Table 2. Distribution of phages and prophages according to the identified integrase groups.

We identified genes coding for integrase proteins in all the mEpimmI phages. All of these corresponded to the tyrosine-recombinase family (Groth and Calos, 2004) and amino acid sequence alignments allowed the recognition of four main types or clusters of these enzymes: types I (a and b), II, III and IV (Supplementary Figure S7B). We hypothesized that the use of different attachment sites would be related to the different integrase sequence-types. The results were consistent with such hypothesis, since the phages displaying the same attachment sites harbored the same integrase sequence-types: phages integrating at the ydaM locus code for integrases types Ia and Ib; those integrating at abgT code for type II integrases, and the ones integrating at mppA bear type III integrases (Table 2).

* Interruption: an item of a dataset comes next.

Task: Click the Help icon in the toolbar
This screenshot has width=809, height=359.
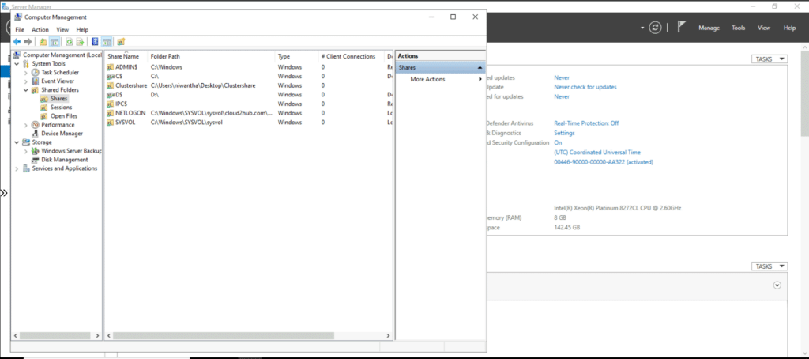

Further, a unique integrase was found in the genome of phage ctx8n3 (integrase IV), a phage identified from metagenome sequences (Table 1); however, its host integration site could not be determined because the sequence upstream to the phage integrase (i.e., phage genome 5′ terminus) did not match the W3110 reference strain genome, and no sequence downstream to the phage genome was available.

As revealed by this analysis, phages mEp010, mEp013, and mEp044 harbor type II integrases, while phages mEp021, mEp515 and mEp554 code for type Ia integrases. Hence, the host integration site of archetype mEp021 phage was experimentally verified by colony PCR assays in a fresh W3110 lysogen, using primers flanking the attR (T1 and B2) and attL (T2 y B1) sites (Figure 6B), and the results confirmed the predicted attachment sites (Figure 6C).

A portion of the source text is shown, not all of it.